What is required: Please print the entries below exactly, from the line with "Click the teal" through the line with "Click Yozgat Bozokspor's", including both of those lines and leaving out all others.

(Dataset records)
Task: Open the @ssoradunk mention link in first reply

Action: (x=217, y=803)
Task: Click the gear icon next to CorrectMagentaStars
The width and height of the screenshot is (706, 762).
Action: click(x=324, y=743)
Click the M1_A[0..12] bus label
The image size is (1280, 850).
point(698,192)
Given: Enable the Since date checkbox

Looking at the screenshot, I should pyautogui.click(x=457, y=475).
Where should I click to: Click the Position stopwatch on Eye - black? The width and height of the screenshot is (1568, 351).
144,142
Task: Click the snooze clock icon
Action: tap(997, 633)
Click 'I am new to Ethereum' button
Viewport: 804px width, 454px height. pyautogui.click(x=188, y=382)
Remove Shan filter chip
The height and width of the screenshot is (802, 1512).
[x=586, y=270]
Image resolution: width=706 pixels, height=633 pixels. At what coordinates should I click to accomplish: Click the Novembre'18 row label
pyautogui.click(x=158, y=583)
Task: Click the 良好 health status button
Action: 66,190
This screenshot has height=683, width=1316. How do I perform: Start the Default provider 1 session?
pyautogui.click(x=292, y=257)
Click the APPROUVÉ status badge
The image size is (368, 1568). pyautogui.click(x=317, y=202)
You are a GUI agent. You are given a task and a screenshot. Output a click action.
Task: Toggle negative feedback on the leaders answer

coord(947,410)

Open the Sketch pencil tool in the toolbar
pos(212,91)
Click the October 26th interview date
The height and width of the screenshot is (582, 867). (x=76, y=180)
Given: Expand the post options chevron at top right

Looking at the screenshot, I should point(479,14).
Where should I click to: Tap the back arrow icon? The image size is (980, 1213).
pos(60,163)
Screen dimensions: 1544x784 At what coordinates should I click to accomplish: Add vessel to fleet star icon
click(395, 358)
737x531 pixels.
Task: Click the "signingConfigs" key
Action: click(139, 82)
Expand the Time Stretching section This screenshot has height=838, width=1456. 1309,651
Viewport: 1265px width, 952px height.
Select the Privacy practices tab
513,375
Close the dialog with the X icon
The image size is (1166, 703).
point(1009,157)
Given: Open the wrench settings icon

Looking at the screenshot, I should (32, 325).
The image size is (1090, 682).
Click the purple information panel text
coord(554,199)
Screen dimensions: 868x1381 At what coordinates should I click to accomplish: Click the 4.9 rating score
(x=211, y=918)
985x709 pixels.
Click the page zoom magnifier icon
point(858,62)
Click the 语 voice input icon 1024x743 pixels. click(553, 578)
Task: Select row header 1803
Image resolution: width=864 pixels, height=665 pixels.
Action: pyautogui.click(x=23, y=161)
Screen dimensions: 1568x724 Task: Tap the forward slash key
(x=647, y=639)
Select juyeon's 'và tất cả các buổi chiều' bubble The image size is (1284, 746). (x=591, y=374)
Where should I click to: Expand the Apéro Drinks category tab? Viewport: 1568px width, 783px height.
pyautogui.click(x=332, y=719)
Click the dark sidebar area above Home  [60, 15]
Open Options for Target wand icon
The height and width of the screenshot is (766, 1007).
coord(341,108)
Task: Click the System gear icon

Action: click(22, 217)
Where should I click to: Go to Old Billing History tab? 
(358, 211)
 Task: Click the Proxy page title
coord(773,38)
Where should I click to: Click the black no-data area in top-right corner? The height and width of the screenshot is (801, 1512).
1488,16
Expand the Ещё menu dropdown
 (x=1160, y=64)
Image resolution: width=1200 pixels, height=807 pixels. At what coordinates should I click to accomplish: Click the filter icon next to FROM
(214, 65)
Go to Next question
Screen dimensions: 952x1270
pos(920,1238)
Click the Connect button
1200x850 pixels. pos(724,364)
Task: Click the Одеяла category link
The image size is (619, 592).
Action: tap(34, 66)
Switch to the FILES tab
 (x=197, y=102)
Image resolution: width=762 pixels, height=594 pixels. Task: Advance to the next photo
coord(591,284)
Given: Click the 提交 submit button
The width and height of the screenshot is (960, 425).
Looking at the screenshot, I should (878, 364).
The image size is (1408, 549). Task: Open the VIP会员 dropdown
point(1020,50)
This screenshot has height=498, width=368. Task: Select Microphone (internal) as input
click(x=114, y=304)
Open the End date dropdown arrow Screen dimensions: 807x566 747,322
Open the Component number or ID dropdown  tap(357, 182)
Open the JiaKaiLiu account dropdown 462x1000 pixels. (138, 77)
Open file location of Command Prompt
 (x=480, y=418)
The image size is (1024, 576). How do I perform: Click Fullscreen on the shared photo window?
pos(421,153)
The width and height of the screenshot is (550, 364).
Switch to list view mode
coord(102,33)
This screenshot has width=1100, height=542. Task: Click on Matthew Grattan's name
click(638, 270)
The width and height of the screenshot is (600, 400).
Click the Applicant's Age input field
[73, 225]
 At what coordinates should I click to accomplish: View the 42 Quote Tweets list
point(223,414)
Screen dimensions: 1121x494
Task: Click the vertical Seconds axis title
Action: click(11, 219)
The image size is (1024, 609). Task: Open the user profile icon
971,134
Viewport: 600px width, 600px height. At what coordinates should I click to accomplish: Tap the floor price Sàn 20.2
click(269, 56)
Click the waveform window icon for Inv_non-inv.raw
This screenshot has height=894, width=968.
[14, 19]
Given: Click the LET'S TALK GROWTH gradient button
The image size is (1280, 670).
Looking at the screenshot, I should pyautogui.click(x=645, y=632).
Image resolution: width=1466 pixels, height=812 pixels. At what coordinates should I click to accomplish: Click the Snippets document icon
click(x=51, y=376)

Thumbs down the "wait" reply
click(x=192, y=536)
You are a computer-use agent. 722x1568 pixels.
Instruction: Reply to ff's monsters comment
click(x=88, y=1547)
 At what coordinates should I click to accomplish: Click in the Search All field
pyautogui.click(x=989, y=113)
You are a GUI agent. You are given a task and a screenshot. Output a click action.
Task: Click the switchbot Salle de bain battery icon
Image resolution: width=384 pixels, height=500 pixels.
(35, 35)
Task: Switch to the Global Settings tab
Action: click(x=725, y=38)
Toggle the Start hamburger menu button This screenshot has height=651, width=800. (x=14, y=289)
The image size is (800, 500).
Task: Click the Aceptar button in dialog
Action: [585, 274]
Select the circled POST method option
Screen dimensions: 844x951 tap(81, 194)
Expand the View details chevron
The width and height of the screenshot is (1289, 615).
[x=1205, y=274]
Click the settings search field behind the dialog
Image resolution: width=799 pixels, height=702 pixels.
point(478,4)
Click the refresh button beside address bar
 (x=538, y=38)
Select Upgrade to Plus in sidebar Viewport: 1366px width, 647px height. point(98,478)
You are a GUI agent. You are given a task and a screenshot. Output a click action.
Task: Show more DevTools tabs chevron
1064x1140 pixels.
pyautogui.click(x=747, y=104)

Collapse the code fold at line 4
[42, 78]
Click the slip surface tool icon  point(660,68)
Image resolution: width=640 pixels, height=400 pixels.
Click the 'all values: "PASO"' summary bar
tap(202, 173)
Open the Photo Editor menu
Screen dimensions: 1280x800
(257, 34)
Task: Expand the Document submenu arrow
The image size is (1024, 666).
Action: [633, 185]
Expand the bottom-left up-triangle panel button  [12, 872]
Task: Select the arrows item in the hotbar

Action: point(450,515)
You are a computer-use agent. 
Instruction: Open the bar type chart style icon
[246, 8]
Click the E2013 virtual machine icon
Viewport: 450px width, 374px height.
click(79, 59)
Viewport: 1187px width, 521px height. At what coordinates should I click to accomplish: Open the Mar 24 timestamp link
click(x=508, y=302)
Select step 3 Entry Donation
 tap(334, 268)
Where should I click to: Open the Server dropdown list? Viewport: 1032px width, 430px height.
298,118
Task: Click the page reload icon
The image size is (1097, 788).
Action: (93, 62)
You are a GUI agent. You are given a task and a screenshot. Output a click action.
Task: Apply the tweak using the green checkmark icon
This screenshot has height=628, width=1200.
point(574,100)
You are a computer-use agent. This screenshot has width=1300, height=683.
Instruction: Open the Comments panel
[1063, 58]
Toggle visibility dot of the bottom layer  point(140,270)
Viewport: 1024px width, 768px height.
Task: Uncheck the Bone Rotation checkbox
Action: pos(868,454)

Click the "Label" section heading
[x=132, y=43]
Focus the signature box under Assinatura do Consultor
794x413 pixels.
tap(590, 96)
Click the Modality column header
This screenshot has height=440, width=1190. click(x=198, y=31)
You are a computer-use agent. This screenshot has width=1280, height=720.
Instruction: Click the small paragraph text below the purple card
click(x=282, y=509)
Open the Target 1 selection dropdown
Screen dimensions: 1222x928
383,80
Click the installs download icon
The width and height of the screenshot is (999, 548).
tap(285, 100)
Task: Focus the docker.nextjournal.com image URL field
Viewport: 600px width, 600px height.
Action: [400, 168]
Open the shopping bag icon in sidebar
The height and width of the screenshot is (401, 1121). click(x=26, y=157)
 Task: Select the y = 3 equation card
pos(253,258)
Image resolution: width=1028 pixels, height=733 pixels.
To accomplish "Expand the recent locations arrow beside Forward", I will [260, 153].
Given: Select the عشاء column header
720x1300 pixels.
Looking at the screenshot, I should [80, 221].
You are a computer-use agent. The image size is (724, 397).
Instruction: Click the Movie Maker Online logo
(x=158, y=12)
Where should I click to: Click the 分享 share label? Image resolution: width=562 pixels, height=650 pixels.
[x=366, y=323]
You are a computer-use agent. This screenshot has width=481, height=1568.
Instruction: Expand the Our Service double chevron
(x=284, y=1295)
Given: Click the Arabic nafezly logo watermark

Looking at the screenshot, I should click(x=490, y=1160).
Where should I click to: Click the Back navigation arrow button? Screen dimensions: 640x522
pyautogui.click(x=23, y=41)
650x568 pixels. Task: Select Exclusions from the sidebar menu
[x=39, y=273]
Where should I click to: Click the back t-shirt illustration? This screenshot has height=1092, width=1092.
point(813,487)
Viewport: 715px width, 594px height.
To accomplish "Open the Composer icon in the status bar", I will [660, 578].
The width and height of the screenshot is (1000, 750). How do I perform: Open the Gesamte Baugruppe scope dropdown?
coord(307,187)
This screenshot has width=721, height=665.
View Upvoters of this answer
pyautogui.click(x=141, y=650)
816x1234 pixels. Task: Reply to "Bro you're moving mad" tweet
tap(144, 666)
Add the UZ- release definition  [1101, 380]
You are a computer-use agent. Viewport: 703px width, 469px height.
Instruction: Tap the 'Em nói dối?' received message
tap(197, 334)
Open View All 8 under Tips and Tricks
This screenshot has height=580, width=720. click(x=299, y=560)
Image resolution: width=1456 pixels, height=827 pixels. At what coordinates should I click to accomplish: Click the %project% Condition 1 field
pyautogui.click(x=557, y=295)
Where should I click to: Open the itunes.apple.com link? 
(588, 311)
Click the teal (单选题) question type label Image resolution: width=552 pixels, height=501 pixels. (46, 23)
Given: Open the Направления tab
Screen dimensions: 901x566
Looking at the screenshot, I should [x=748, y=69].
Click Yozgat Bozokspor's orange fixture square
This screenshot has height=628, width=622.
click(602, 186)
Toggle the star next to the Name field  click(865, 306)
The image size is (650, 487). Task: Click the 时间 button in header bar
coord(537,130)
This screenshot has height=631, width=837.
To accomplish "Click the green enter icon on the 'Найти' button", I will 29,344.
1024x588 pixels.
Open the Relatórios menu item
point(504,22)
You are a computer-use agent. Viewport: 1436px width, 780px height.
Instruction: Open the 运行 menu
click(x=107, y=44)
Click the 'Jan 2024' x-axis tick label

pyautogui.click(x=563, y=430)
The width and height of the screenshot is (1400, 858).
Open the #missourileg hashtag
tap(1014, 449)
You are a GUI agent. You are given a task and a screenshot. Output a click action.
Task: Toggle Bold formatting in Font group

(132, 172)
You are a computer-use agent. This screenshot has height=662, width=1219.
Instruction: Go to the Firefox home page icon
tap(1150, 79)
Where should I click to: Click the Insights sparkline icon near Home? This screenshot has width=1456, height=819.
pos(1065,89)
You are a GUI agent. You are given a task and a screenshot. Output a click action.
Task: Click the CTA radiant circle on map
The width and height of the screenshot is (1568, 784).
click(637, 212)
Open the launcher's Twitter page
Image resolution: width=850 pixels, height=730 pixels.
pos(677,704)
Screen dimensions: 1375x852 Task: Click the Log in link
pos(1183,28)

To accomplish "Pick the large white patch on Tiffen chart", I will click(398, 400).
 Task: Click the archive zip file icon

Problem solution:
Click the teal (单选题) question type label Image resolution: width=552 pixels, height=501 pixels. (46, 23)
Given: Open the Направления tab
Screen dimensions: 901x566
Looking at the screenshot, I should [x=748, y=69].
Click Yozgat Bozokspor's orange fixture square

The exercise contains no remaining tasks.